Nous sommes donc encore une Horde Sauvage qui cours de plus en plus vite et fait remplacer sa lenteur par des technologies qui la dépasse.
Non comme capacité de réflexion car notre cerveau restera supérieur à la machine, car nous l'aurons créé à notre ressemblance. Mais par ce que là où la machine met une seconde nous il nous faut une journée. La machine ne nous est supérieur qu'en vitesse de traitement des données.
Sera t elle plus juste non, elle ne retiendra que ce en quoi nous l'aurons autorisé.
Influencera t elle notre existence, certainement, et il ne faut pas le craindre.
Si cette horde sauvage, prend le temp d'apprendre elle pourra maîtriser sa pièce et non seulement chercher à vivre au rythme des machines.

Les traders sont idéal pour faire la démonstration de la horde sauvage. Ils sont dans la recherche permanente d'un gain de temps pour faire des transactions. A la city de Londres les traders ont réclamé au maire qu'il interdise la circulation des piétons sur le trottoir qui conduisait à leurs bureaux car ceux ci les ralentissaient.

Demain nous ne travaillerons plus, les machines faites à notre image feront le boulot, alors dans le cadre de la pensée de la horde sauvage actuelcnle interdirons nous l'humain.
Ma réflexion à l'air d'une boutade, mais c'est ce que. nous faisons.

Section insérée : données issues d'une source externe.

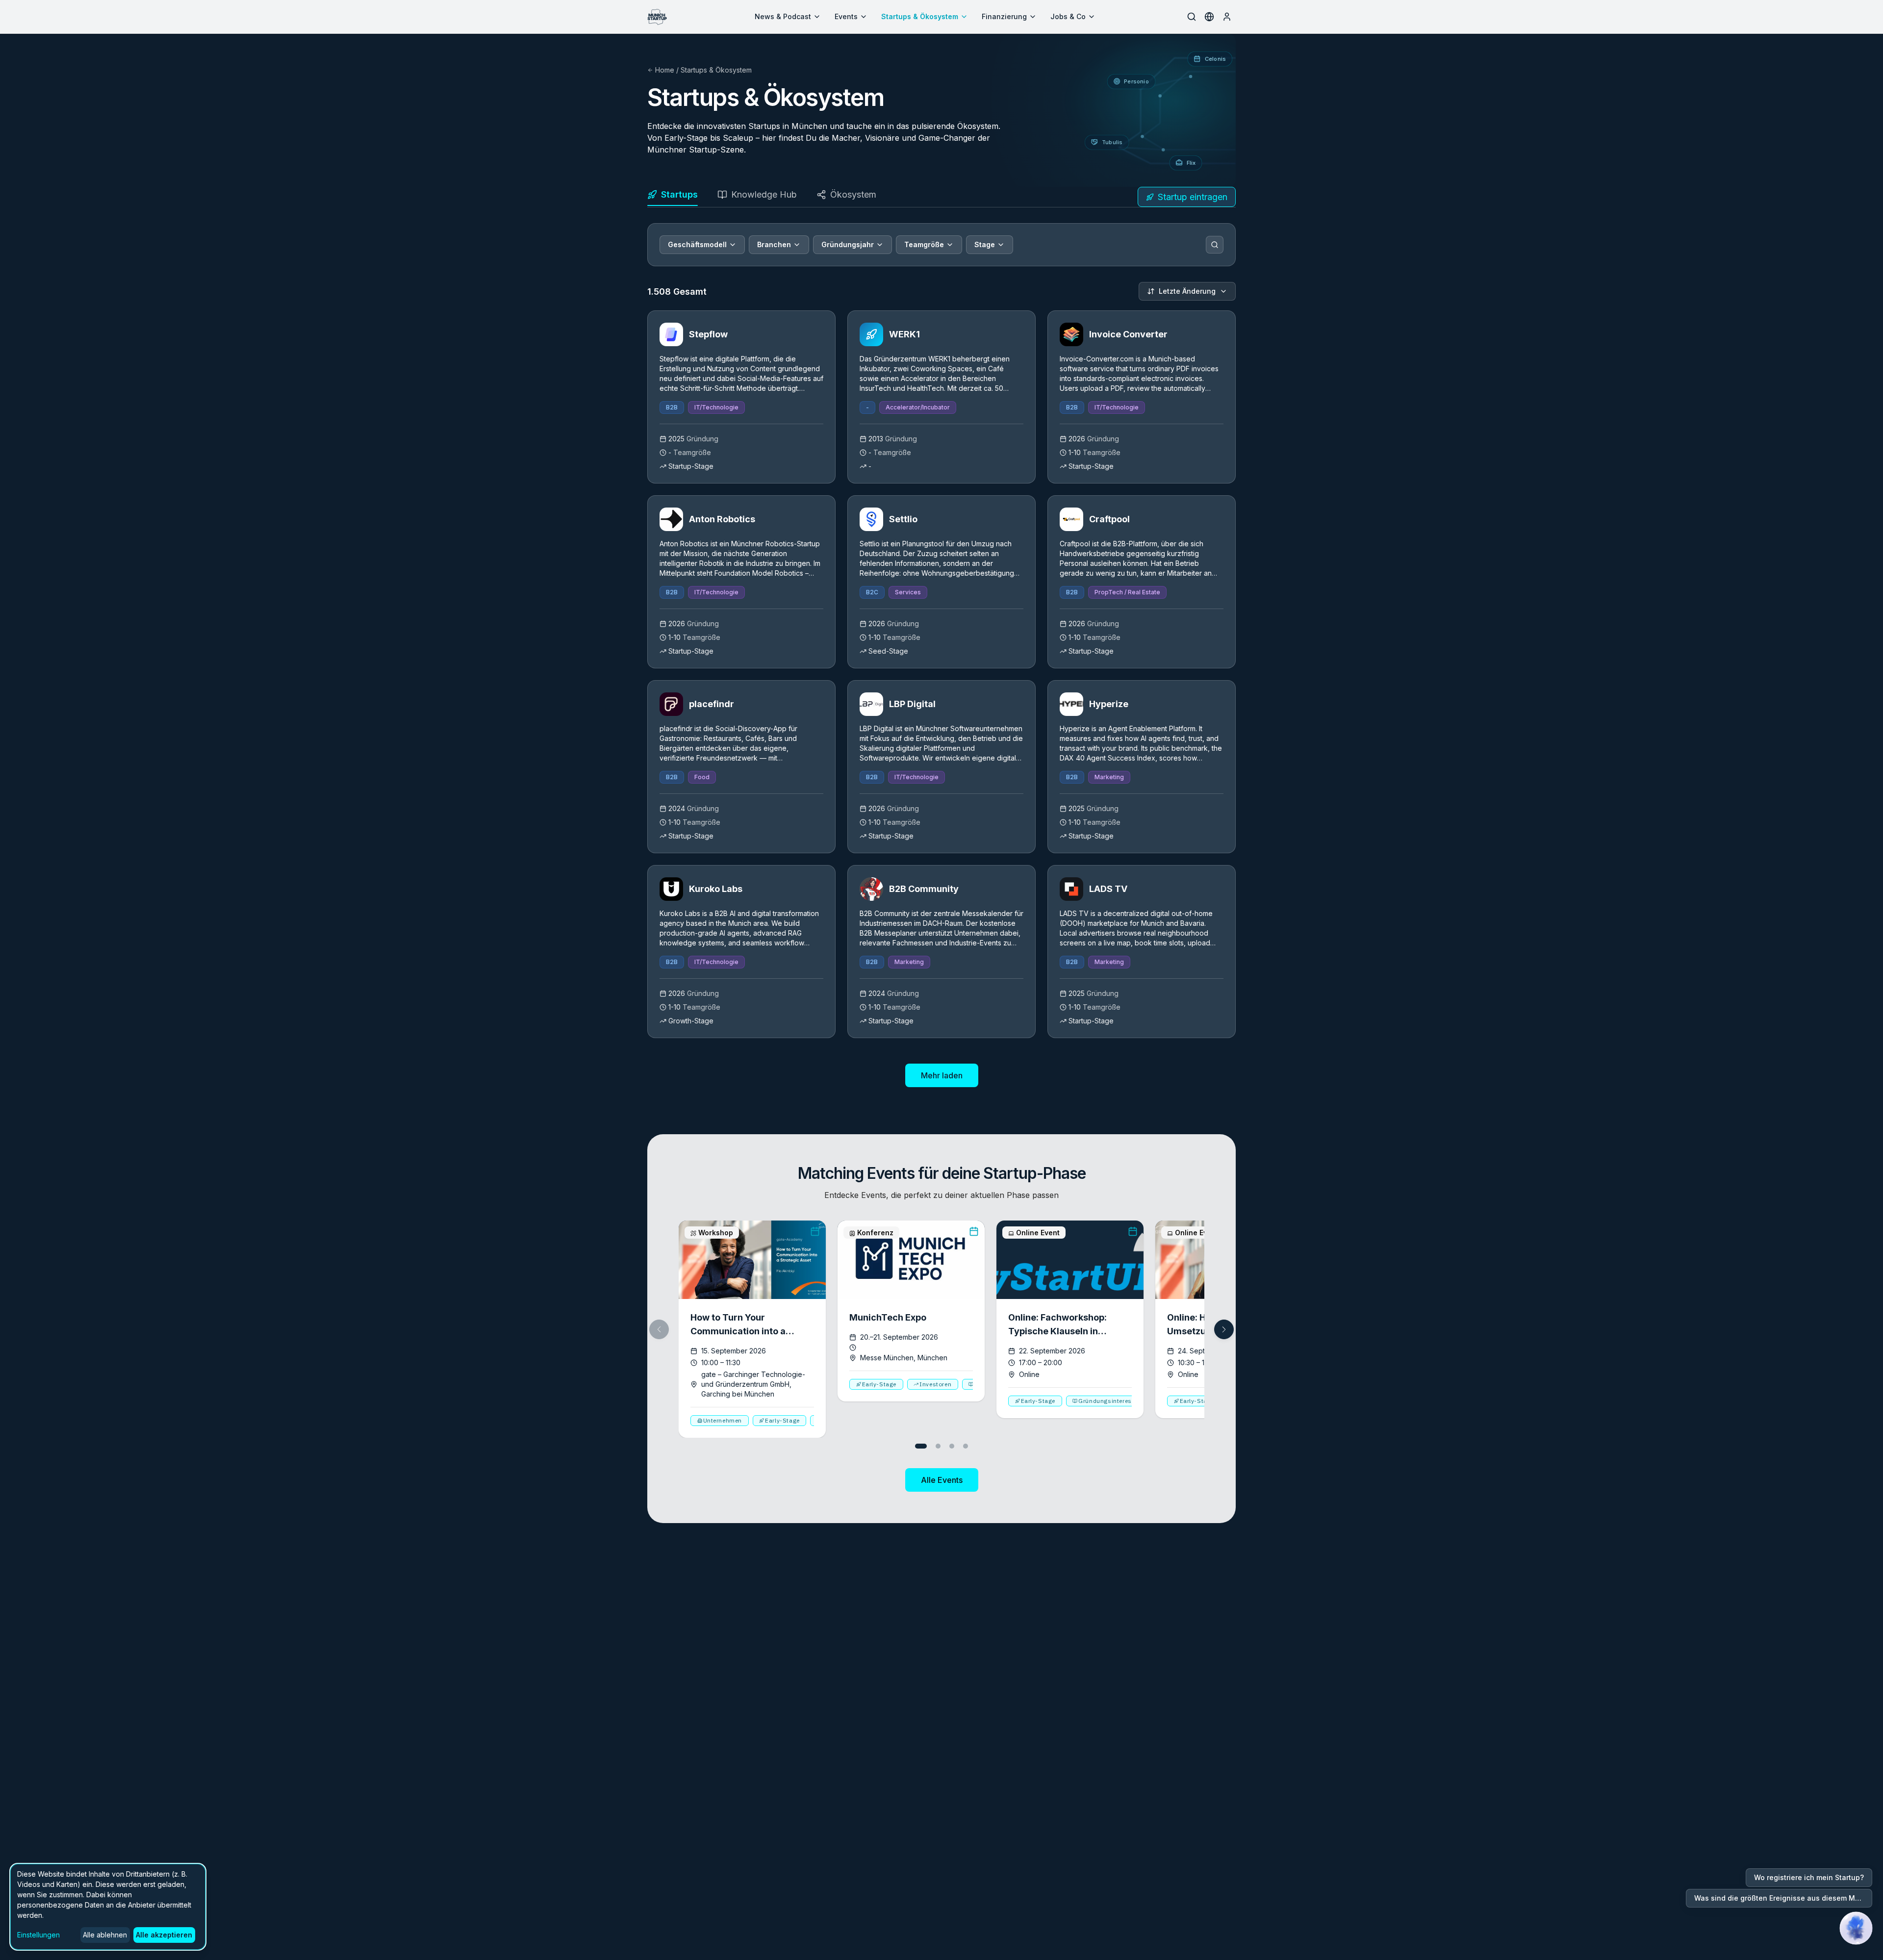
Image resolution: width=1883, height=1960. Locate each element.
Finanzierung (1004, 16)
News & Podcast (783, 16)
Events (846, 16)
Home (664, 70)
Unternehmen (722, 1420)
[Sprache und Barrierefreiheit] (1209, 16)
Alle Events (942, 1480)
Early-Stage (782, 1420)
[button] (1224, 1329)
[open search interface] (1191, 16)
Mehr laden (942, 1075)
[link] (741, 397)
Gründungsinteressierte (1113, 1400)
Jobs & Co (1068, 16)
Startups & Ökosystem (919, 16)
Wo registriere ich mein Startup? (1809, 1877)
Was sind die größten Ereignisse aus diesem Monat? (1783, 1898)
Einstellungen (38, 1935)
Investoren (935, 1384)
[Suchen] (1214, 245)
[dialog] (108, 1906)
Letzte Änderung (1187, 291)
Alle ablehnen (105, 1935)
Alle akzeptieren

Au lieu de libérer l'homme nous voulons le maintenir entre des murs, des barbelés, des frontières, nous faisons de son espace une prison, non que nos frontières ont changé, mais parce que nous y arrivons plus vite.
Hier il n'y avait que des aventuriers ou des commerçants pour faire le tour du monde, aujourd'hui nous y partons en vacances.

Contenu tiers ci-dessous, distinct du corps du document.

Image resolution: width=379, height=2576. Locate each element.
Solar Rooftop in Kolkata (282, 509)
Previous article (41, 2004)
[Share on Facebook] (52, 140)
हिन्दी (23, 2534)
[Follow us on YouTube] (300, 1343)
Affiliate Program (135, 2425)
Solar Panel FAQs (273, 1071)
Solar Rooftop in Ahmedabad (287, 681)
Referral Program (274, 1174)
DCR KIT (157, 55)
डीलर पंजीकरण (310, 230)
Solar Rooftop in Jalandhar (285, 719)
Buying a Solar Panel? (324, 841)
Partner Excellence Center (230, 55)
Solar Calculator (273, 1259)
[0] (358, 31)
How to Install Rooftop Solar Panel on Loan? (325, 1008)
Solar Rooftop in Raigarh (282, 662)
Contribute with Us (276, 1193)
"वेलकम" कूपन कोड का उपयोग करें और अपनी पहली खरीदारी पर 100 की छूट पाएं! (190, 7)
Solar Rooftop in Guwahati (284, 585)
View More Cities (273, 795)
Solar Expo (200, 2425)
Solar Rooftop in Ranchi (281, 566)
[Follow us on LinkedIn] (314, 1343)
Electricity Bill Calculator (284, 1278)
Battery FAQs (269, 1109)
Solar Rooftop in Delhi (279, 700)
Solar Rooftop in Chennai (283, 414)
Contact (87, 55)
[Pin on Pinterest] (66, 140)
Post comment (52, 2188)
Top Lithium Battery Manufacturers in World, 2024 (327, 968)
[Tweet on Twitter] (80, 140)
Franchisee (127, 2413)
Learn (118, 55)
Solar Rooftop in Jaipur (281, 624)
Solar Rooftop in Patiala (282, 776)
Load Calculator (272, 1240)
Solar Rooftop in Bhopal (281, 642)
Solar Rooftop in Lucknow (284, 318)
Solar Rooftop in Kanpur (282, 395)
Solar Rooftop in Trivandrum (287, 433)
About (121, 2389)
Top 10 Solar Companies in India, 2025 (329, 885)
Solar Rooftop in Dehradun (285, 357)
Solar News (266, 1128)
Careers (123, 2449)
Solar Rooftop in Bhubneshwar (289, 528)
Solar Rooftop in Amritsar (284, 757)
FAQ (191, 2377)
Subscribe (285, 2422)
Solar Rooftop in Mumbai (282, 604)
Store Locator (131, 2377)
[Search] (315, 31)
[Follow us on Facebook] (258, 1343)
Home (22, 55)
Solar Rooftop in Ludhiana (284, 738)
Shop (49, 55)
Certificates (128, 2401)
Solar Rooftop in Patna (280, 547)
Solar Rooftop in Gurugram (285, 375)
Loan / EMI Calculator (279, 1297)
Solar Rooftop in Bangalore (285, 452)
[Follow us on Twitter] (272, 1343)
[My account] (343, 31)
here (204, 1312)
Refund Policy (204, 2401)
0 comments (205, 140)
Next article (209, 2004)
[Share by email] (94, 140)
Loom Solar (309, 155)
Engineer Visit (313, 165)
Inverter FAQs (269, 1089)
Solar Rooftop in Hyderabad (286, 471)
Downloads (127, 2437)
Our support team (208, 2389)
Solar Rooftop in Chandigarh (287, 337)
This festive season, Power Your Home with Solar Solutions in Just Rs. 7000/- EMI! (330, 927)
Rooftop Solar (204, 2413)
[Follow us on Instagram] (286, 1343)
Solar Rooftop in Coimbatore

Demain les humains ne serons plus une source d'exploitation pour d'autres. Si nous laissons ce qui nous dirigent au pouvoir qu'il détiennent de l'exploitation des autres. Pensons nous sérieusement qu'ils vont renoncer à leurs pouvoirs, ou vont ils rendre l'humain servile de la machine plutôt que l'inverse.
Le choix des dirigeants sera encore plus important dans l'avenir. Déjà nous n'elisons pas les bons pour lutter contre la pollution.

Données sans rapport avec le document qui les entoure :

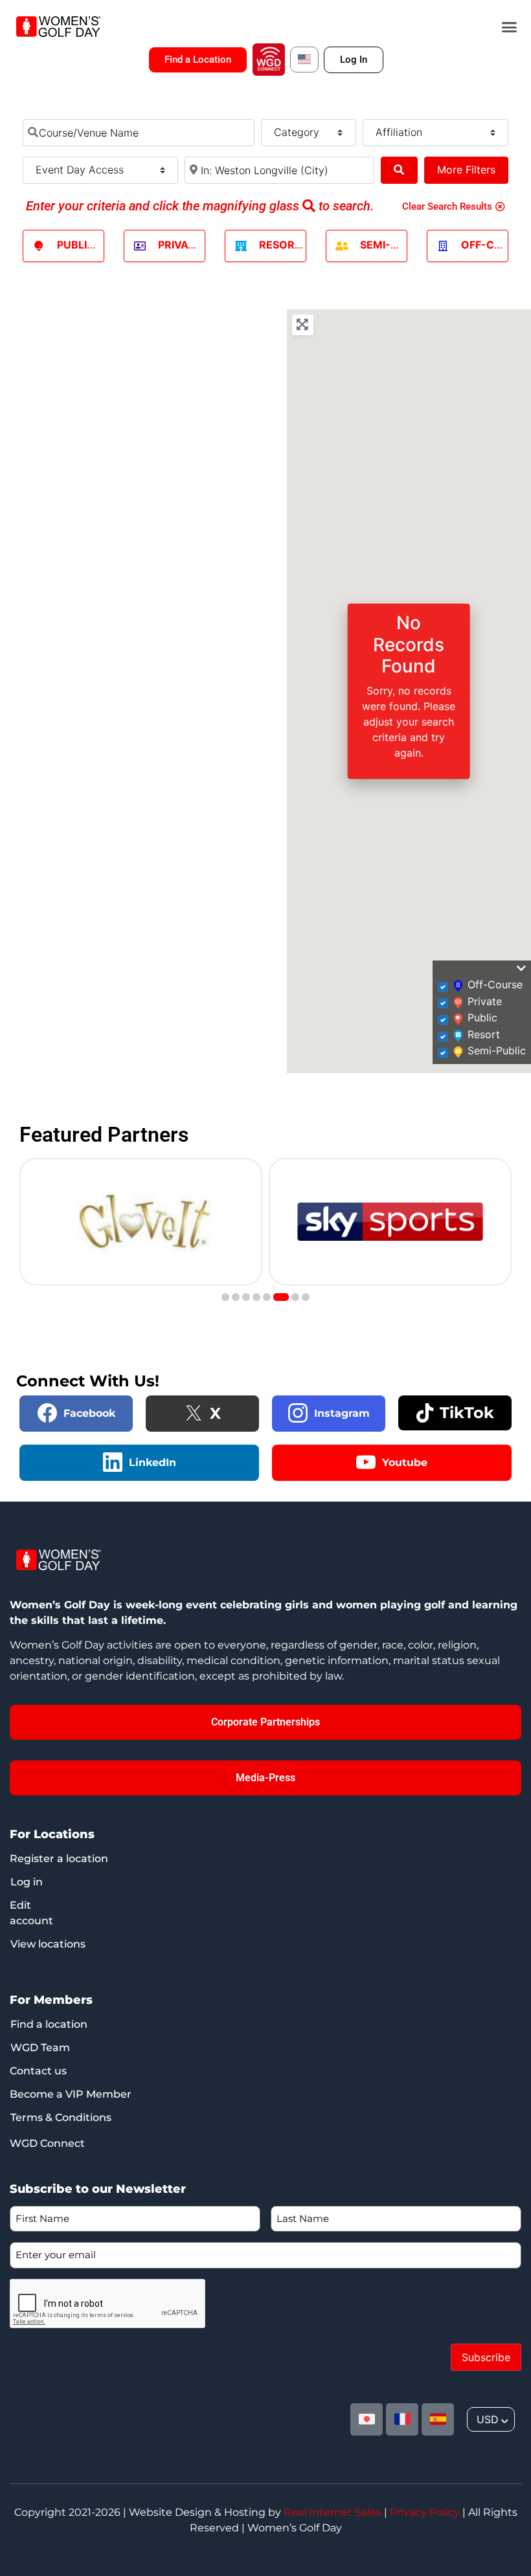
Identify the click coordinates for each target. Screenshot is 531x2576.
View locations (47, 1944)
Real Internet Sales (332, 2512)
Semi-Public (394, 244)
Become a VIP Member (70, 2094)
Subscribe (486, 2357)
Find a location (48, 2024)
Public (76, 244)
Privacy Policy (425, 2512)
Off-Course (495, 244)
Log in (26, 1882)
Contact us (38, 2071)
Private (179, 244)
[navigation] (491, 2419)
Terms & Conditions (60, 2117)
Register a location (59, 1858)
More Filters (466, 169)
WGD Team (40, 2047)
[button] (509, 26)
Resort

Croyons nous qu'ils vont engager de la monnaie pour assurer le bien être des hommes. Tous les jours ils font la démonstration du contraire, en calculant suivant des normes et des ratios s'ils en retirerons un gain.

Comprenons tous de même. Pour s'enrichir ils ont développé la politique de l'offre, avec à la clé une pollution en conséquence. Et maintenant que la société leurs dit  dépolluaient, ils répondent oui si les dechets que l'on a produits nous rapportent un gain. C'est avec ce resonnement que la horde sauvage pense.